(Zitierter Text):
- - - -

Der NFL Tour Soundtrack ist deutlich gitarrenlastiger als man es von EA-Titeln gewohnt ist und tatsächlich wirkt sich diese Wahl positiv auf die Atmosphäre aus. Während in den Menüs häufig Songs erklingen, die Richtung Hip Hop tendieren, sorgt während der Spiele Rockmusik für Stimmung. Traurigerweise scheinen die virtuellen Fans nicht sonderlich viel Rhythmus im Blut zu haben, denn selten war ein Publikum in einem aktuellen Videospiel so zurückhaltend mit Beifall und Jubel. Auch die englischsprachigen Kommentatoren sind nicht mitreißend und wiederholen sich zu häufig. Ein paar witzige Sprüche gibt es zwar zu hören, doch verglichen mit ähnlichen Games, ist die akustische Untermalung unterdurchschnittlich.

- - - -

(Datenzeilen):
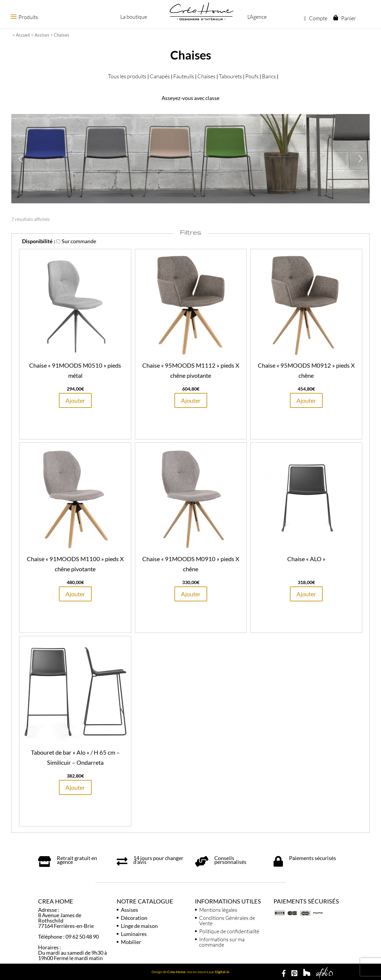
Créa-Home (176, 972)
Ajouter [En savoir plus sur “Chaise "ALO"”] (306, 594)
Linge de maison (139, 926)
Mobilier (131, 942)
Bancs (269, 76)
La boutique (133, 16)
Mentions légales (218, 910)
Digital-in (222, 972)
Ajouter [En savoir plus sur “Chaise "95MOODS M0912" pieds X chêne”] (306, 400)
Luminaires (134, 934)
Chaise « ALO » (306, 558)
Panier (348, 18)
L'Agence (256, 16)
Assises (42, 35)
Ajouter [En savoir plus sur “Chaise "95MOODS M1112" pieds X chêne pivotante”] (191, 400)
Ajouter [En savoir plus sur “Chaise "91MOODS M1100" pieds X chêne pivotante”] (75, 594)
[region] (190, 159)
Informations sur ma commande (222, 942)
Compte (316, 18)
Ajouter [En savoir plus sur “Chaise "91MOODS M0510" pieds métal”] (75, 400)
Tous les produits (127, 76)
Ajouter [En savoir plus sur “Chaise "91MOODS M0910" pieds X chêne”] (191, 594)
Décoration (134, 918)
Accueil (23, 35)
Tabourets (230, 76)
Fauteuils (184, 76)
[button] (21, 159)
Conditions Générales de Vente (227, 920)
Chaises (206, 76)
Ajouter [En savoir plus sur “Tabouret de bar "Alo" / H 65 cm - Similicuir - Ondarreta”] (75, 787)
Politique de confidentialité (229, 931)
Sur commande (76, 241)
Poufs (252, 76)
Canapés (160, 76)
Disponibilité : (38, 241)
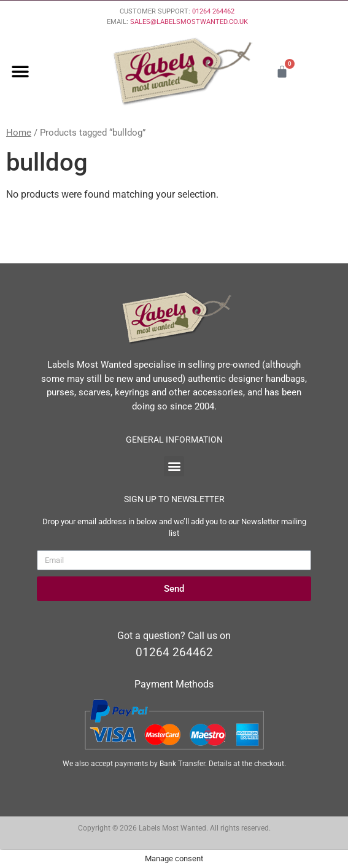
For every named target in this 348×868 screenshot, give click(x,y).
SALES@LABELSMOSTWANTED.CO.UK (189, 21)
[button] (20, 71)
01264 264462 (213, 11)
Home (18, 133)
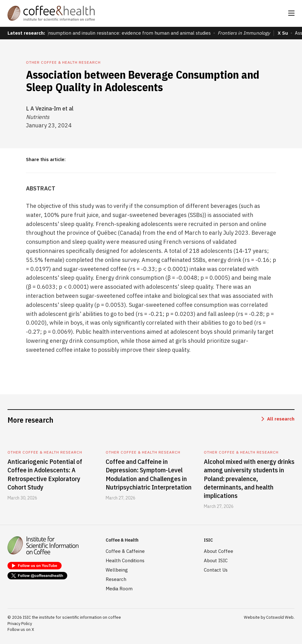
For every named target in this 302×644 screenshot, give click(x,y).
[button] (291, 13)
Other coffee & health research (63, 62)
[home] (51, 13)
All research (281, 419)
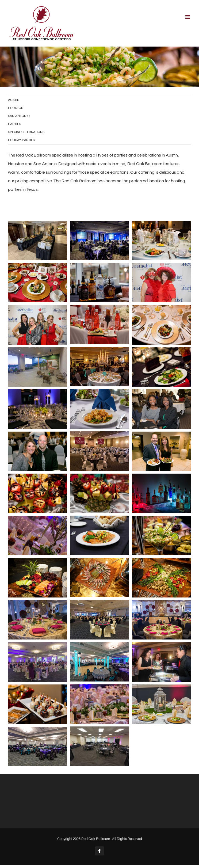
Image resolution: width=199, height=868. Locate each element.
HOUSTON (16, 108)
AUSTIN (14, 100)
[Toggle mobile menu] (188, 17)
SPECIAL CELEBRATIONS (26, 132)
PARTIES (14, 124)
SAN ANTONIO (19, 116)
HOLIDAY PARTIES (21, 140)
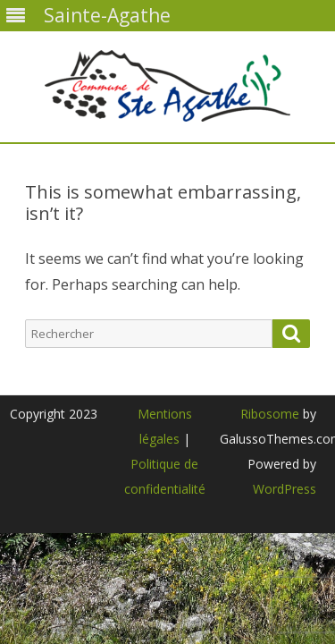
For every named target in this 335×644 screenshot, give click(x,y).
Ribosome (270, 413)
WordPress (284, 488)
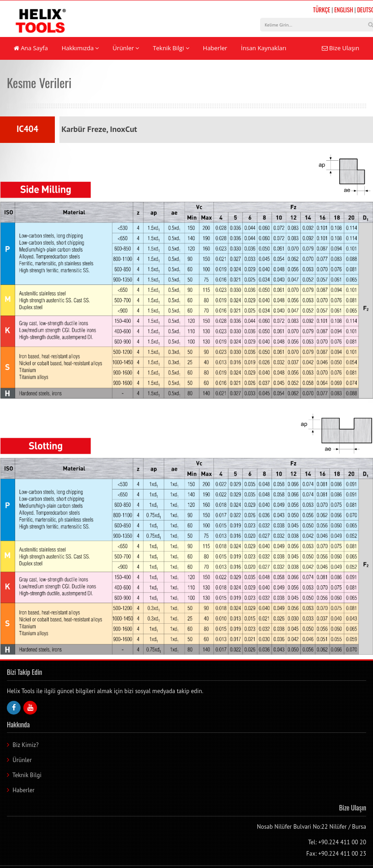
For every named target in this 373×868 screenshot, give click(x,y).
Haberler (215, 48)
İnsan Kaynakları (263, 48)
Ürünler (126, 48)
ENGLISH (343, 10)
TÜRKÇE (321, 10)
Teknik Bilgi (171, 48)
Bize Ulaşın (341, 48)
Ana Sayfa (31, 48)
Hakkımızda (80, 48)
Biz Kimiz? (25, 745)
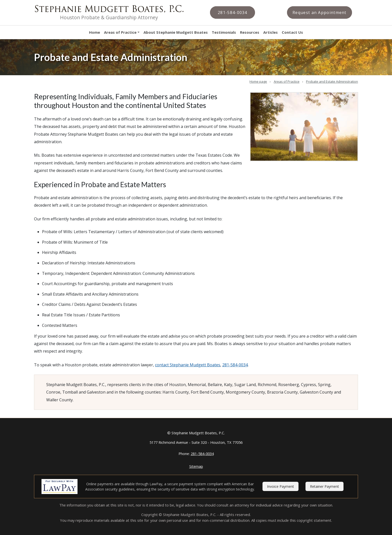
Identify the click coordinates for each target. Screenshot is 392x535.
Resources (250, 32)
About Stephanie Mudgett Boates (176, 32)
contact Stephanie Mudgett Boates (188, 365)
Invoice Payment (280, 486)
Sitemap (196, 466)
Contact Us (292, 32)
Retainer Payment (324, 486)
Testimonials (224, 32)
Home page (258, 81)
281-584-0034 (235, 365)
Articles (270, 32)
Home (94, 32)
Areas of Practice (120, 32)
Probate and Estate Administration (332, 81)
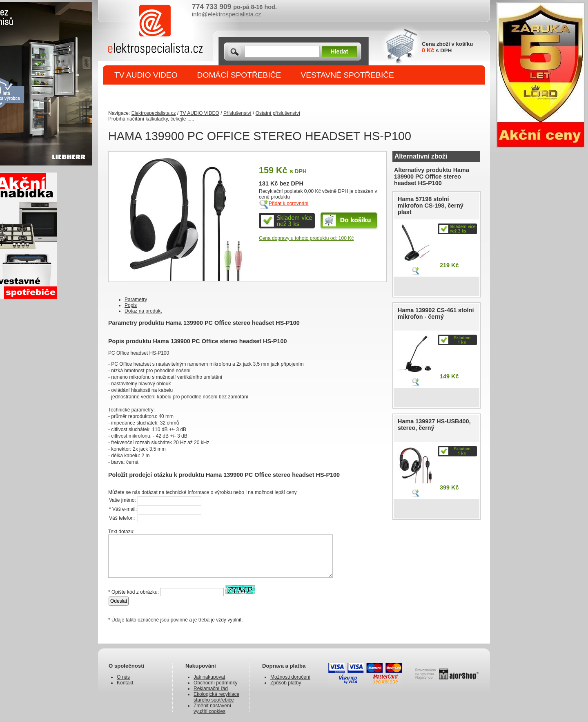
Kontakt (125, 683)
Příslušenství (237, 113)
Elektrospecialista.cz (154, 113)
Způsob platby (285, 683)
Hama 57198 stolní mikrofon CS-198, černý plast (430, 206)
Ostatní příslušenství (278, 113)
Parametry (136, 300)
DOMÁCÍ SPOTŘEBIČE (239, 75)
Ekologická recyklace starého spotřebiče (216, 697)
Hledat (339, 51)
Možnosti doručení (290, 677)
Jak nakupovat (209, 677)
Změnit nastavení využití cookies (212, 709)
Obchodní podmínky (215, 683)
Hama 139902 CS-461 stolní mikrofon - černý (436, 313)
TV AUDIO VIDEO (146, 75)
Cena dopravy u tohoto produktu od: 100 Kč (306, 238)
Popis (131, 305)
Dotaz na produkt (143, 311)
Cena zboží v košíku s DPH (447, 47)
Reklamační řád (211, 688)
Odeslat (118, 601)
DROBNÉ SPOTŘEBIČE (157, 94)
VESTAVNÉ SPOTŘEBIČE (347, 75)
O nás (123, 677)
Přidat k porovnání (288, 203)
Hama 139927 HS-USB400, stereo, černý (434, 425)
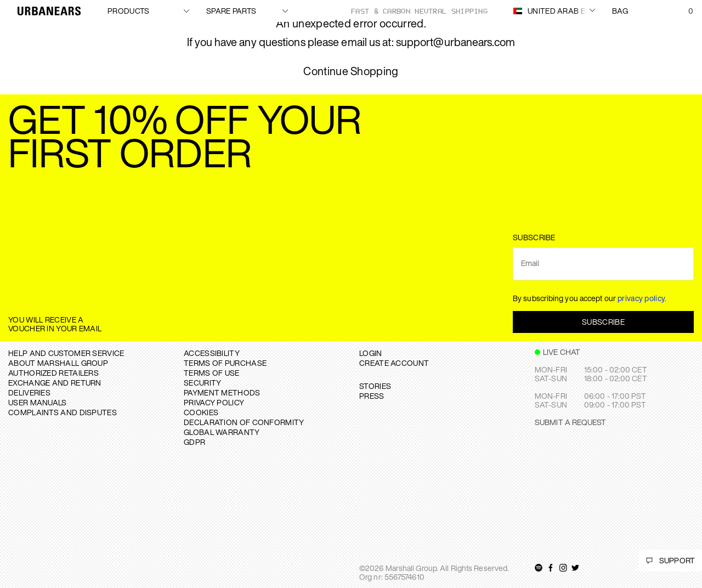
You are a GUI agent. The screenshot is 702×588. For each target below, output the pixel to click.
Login (371, 353)
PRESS (372, 395)
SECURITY (202, 382)
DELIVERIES (29, 392)
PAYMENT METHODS (222, 392)
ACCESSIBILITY (212, 353)
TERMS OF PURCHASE (225, 363)
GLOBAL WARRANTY (222, 432)
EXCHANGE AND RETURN (55, 382)
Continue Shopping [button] (350, 71)
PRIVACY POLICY (214, 402)
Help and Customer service (66, 353)
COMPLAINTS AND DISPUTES (63, 412)
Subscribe (603, 321)
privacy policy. (642, 298)
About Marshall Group (58, 363)
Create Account (394, 363)
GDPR (194, 442)
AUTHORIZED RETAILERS (53, 372)
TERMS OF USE (212, 372)
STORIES (375, 386)
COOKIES (201, 412)
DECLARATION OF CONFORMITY (244, 422)
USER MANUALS (37, 402)
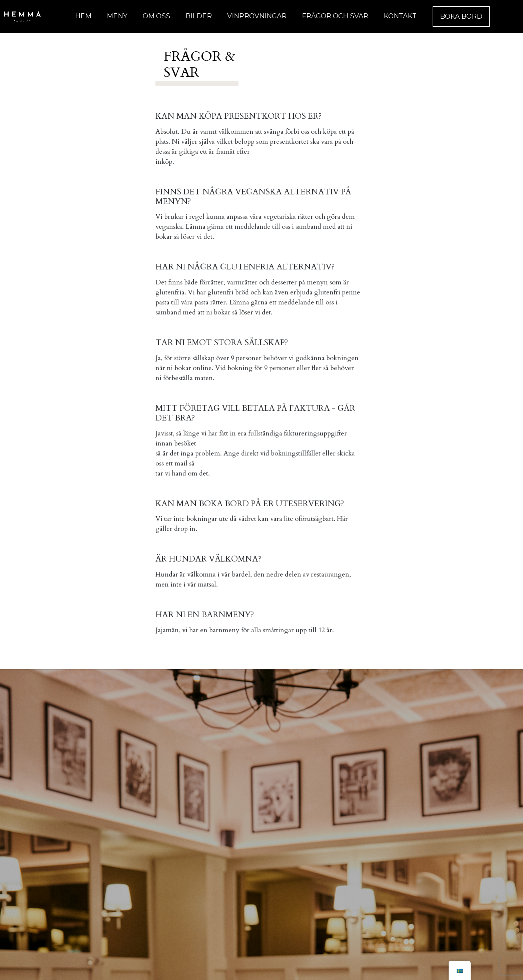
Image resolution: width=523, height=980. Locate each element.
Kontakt (400, 16)
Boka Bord (461, 16)
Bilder (198, 16)
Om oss (156, 16)
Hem (83, 16)
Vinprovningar (257, 16)
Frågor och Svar (335, 16)
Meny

- - - -

(Die Aufgabe):
Welche Musik läuft laut dem zitierten Text während der Spiele?

(Gelöste Aufgabe):
Rockmusik.